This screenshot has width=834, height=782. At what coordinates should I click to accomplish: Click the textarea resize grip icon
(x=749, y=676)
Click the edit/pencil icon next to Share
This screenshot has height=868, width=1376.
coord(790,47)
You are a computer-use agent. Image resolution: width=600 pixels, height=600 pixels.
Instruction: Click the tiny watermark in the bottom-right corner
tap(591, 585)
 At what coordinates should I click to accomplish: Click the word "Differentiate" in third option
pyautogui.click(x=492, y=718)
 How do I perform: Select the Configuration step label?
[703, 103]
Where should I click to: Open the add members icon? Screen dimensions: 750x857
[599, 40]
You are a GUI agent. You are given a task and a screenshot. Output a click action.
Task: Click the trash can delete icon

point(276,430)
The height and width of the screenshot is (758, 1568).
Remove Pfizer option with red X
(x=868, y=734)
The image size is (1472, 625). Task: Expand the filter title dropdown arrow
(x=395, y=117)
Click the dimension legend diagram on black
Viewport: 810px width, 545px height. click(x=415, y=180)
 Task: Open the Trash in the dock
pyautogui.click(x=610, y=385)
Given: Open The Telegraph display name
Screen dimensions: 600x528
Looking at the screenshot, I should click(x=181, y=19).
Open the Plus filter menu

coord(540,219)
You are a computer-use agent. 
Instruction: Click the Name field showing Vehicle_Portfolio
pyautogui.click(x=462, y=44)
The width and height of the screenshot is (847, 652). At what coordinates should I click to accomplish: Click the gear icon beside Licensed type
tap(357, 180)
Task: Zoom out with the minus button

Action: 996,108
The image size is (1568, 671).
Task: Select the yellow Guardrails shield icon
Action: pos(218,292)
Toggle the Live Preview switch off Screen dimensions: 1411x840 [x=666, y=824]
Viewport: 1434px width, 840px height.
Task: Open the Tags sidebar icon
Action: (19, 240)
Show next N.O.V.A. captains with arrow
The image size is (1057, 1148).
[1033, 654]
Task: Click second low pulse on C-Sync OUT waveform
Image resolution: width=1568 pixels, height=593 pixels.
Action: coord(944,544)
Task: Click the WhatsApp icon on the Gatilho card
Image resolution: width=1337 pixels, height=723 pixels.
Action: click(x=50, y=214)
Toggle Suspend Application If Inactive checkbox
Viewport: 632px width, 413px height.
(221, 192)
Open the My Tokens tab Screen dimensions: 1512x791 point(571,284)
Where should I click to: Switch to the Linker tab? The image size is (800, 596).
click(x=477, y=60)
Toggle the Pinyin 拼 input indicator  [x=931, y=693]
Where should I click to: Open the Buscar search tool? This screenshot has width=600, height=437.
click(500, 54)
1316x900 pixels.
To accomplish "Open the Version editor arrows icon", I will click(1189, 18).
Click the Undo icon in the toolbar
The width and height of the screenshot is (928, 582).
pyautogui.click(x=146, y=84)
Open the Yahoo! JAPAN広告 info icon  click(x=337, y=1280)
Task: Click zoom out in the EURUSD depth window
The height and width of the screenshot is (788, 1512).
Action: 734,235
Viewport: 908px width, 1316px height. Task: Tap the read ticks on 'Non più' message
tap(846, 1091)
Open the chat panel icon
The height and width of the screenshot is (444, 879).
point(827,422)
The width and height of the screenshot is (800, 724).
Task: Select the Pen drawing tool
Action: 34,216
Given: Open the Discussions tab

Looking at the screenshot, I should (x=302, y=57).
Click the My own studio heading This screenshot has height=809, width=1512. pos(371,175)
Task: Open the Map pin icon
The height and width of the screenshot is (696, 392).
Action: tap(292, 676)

--*--

Start at the first line of the material. Reproduce every line exactly, ending with the line that holds "You are a computer-use agent. Image".

TASK OUTPUT
This screenshot has width=834, height=782. At what coordinates should I click to accomplish: Click the textarea resize grip icon
(x=749, y=676)
Click the edit/pencil icon next to Share
This screenshot has height=868, width=1376.
coord(790,47)
You are a computer-use agent. Image resolution: width=600 pixels, height=600 pixels.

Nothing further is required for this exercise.